Saved data entries
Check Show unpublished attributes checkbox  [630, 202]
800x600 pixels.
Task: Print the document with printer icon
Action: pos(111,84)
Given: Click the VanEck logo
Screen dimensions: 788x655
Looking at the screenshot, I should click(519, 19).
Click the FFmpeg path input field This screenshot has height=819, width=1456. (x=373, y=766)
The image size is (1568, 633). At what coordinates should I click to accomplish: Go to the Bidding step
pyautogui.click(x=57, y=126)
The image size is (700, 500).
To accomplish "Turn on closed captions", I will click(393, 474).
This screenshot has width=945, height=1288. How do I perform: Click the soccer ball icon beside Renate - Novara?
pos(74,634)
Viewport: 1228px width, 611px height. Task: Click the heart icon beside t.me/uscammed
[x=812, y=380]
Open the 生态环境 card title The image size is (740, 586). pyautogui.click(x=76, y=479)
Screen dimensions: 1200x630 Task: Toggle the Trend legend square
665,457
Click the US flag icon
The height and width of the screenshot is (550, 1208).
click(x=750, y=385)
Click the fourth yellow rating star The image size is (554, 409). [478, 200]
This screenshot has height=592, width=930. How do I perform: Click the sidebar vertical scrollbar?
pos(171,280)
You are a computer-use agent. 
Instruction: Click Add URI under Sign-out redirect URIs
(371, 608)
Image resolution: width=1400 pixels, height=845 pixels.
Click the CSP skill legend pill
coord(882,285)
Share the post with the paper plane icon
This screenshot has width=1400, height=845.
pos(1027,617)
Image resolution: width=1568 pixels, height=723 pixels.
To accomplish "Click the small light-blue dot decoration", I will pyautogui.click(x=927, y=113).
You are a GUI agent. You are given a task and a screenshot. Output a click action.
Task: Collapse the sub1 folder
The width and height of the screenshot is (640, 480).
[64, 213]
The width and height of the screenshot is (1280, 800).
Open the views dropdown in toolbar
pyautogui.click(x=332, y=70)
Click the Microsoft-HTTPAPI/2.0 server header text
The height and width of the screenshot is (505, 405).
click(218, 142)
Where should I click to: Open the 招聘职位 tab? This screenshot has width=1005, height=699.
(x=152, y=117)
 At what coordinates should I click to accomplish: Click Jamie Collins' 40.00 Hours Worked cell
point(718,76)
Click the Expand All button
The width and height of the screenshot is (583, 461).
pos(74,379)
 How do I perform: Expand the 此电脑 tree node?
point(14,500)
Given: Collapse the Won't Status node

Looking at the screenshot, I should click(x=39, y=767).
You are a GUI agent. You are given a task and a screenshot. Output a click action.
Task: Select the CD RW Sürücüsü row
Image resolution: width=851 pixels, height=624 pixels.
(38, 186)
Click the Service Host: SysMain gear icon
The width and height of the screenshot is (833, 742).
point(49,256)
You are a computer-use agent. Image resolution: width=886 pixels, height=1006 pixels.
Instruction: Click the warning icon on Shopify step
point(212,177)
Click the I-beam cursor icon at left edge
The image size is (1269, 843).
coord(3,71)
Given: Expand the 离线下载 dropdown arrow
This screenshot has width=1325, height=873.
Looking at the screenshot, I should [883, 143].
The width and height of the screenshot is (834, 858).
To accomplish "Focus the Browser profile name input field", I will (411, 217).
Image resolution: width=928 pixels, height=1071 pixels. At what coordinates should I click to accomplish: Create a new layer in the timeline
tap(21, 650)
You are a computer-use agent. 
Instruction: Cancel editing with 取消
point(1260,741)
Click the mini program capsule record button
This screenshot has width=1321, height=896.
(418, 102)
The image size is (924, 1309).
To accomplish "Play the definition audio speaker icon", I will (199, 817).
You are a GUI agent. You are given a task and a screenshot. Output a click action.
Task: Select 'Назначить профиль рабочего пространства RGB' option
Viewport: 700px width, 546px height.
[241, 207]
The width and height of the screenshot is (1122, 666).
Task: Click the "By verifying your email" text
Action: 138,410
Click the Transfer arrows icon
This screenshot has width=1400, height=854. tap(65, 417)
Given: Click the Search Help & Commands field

Problem to solve: Each line in the entries above that includes the string "input" adds to the count; state that count only.

Problem solution: 2